____ Selected text
Cliff Jackson

Personal information
- Date of birth: 3 September 1941
- Place of birth: Swindon, England
- Date of death: 22 May 2018 (aged 76)
- Position(s): Forward

Youth career
- ?–1958: Swindon Town

Senior career*
- Years: Team / Apps / (Gls)
- 1958–1963: Swindon Town / 91 / (30)
- 1963–1966: Plymouth Argyle / 72 / (19)
- 1966–1970: Crystal Palace / 106 / (26)
- 1970–1974: Torquay United / 127 / (13)
- 1974–?: Cambridge City
- Total:  / 396 / (88)

International career
- England Schoolboys

= Cliff Jackson (footballer) =

English footballer (1941–2018)

Cliff Jackson (3 September 1941 – 22 May 2018) was an English professional footballer who played as a forward. He made 396 appearances in the Football League for Swindon Town, Plymouth Argyle, Crystal Palace and Torquay United, before moving into non-league football with Cambridge City. Jackson also appeared for England Schoolboys whilst at Swindon Town.
________
____ Entries shown
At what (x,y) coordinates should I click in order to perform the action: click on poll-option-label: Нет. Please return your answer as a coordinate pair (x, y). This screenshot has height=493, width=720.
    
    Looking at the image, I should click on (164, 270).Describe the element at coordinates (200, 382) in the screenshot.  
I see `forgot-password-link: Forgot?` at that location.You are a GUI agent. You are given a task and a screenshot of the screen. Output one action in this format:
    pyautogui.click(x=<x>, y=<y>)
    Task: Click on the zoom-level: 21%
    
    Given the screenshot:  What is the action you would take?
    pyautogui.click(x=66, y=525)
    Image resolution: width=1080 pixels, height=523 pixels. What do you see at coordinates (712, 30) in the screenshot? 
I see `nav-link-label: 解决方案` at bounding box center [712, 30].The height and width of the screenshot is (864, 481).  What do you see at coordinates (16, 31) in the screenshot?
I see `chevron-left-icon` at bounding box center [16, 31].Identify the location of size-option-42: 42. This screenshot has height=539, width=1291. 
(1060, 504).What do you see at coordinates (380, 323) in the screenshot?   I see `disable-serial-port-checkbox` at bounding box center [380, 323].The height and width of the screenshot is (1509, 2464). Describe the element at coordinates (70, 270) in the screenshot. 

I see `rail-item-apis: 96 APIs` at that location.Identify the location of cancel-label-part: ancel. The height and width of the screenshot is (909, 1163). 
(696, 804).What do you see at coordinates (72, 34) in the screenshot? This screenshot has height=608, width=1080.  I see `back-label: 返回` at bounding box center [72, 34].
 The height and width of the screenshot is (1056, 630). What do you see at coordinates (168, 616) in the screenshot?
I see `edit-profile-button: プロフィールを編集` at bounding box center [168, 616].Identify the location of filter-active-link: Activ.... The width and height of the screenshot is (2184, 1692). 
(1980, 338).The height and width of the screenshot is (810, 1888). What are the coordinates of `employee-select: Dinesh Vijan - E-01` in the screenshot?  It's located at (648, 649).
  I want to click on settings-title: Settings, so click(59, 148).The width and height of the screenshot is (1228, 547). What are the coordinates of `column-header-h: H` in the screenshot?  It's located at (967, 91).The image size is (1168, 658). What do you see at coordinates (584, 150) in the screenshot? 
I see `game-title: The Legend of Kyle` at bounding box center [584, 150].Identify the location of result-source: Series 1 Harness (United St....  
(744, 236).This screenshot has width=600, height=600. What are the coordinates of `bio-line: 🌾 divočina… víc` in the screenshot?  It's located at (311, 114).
________
» Questions on the material
• A. Answer these questions from the Cliff Jackson profile, one line each:
(i) In which town was he born?
(ii) Which club did he play for from 1966 to 1970?
(iii) How many goals did he score for Torquay United?
• B. Resume the Cliff Jackson footballer profile, picking up after its final sentence.

» Expected results
• A.
(i) Swindon, England
(ii) Crystal Palace
(iii) 13

• B.
==Career==
Jackson was born in Swindon, Wiltshire, began his youth career at Swindon Town and went on to a senior career at the club at a time when Bert Head was manager. After 91 League appearances and 30 goals he moved on to Plymouth Argyle in 1963, where he made 72 appearances, scoring 19 times. In September 1966, he signed for Crystal Palace then managed by Head. He made 24 appearances scoring 3 times in season 1966–67 and 27 appearances scoring 4 times in 1967–68. In season 1968–69 Palace reached the top flight for the first time and Jackson made 34 appearances, scored 14 times and finished as top scorer. In Palace's first season in the top tier Jackson made 21 appearances scoring 5 goals. In August 1970, he moved on to Torquay United where he made 127 appearances over the subsequent 4 seasons scoring 13 goals, before moving to non-league football with Cambridge City.

==Personal life==
Jackson died on 22 May 2018, aged 76.